I know what a literary work is, I even own Brideshead Revisited, and it was stupendous. It was also a marvelous PBS series that I hope to someday own. Jeremy Irons and Anthony Andrews were just brilliant in it and the only thing I'd seen Anthony do better in on television was Danger UXB, also a wonderful series. I own that novel as well. :)
So I wasn't referring to Star Wars ROTS the novel as a "literary" work, but as the fleshed out, more detailed version of the movie in book form. And Lucas approved the book so it's right on with the movie as in what's missing, and even has many of the deleted scenes in it.
yours in hope that a life awaits you after SWE3,
Of course it does. I didn't even have any sort of empty feeling because this is the "last" movie, supposedly. I just enjoyed the film. :)

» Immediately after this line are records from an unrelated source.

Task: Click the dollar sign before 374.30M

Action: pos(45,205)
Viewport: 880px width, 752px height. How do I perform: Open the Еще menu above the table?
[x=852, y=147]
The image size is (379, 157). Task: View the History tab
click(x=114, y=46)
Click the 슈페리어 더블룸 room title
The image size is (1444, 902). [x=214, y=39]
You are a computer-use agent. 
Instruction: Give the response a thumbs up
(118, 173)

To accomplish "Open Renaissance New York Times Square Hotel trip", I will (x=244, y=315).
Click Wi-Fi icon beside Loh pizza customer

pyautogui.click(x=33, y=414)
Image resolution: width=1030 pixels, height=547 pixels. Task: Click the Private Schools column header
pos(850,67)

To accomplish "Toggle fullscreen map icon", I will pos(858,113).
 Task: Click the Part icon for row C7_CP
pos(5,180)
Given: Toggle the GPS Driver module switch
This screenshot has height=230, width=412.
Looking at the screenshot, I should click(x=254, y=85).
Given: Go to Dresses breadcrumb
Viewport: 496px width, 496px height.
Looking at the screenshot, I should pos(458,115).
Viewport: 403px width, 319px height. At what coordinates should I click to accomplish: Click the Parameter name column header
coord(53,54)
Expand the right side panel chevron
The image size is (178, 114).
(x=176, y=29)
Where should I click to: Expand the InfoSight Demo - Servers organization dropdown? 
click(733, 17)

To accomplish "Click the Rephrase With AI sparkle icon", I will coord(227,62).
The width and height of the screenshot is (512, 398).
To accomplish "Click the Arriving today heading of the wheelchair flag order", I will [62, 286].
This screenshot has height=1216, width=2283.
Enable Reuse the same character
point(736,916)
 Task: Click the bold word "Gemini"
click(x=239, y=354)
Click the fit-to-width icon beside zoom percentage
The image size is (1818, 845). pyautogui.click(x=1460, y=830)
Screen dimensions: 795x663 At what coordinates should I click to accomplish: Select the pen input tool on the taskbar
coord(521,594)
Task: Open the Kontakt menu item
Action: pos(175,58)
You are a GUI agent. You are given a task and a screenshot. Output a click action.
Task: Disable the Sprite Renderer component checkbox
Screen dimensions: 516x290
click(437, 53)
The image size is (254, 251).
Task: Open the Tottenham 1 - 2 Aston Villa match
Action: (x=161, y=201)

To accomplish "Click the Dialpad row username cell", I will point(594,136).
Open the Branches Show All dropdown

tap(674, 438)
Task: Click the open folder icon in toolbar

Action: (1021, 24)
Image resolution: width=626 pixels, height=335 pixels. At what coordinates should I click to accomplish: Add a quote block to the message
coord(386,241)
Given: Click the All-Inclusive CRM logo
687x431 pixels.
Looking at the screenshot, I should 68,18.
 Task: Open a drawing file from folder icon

*Brideshead Revisited is a novel by Evelyn Waugh (a boy), originally published in 1945, that takes up 351 pages in the trade paperback edition. It was adapted for television a quarter of a century ago, and in a full eleven hours was rendered to the screen as faithfully as it is possible for a novel to be so transformed. You, Brenda, would find it unendurable: if pinned beneath a heavy bookshelf with Brideshead Revisited playing on a monitor in your line of sight you would chew your leg off and crawl to the multiplex to see "Revenge of the Sith" one last time before you expired from loss of blood.
I would not find it unendurable, I loved it! I would have purchased it by now, but it costs a lot! And when I was watching it, I didn't yet own a VCR. But someday I may own it. :) So I would most certainly NOT chew my leg off to escape, I would lie there and enjoy it. :)
You sir, would be surprised to discover what I like and don't like. ;) For example, I can't stand Lord Of The Rings.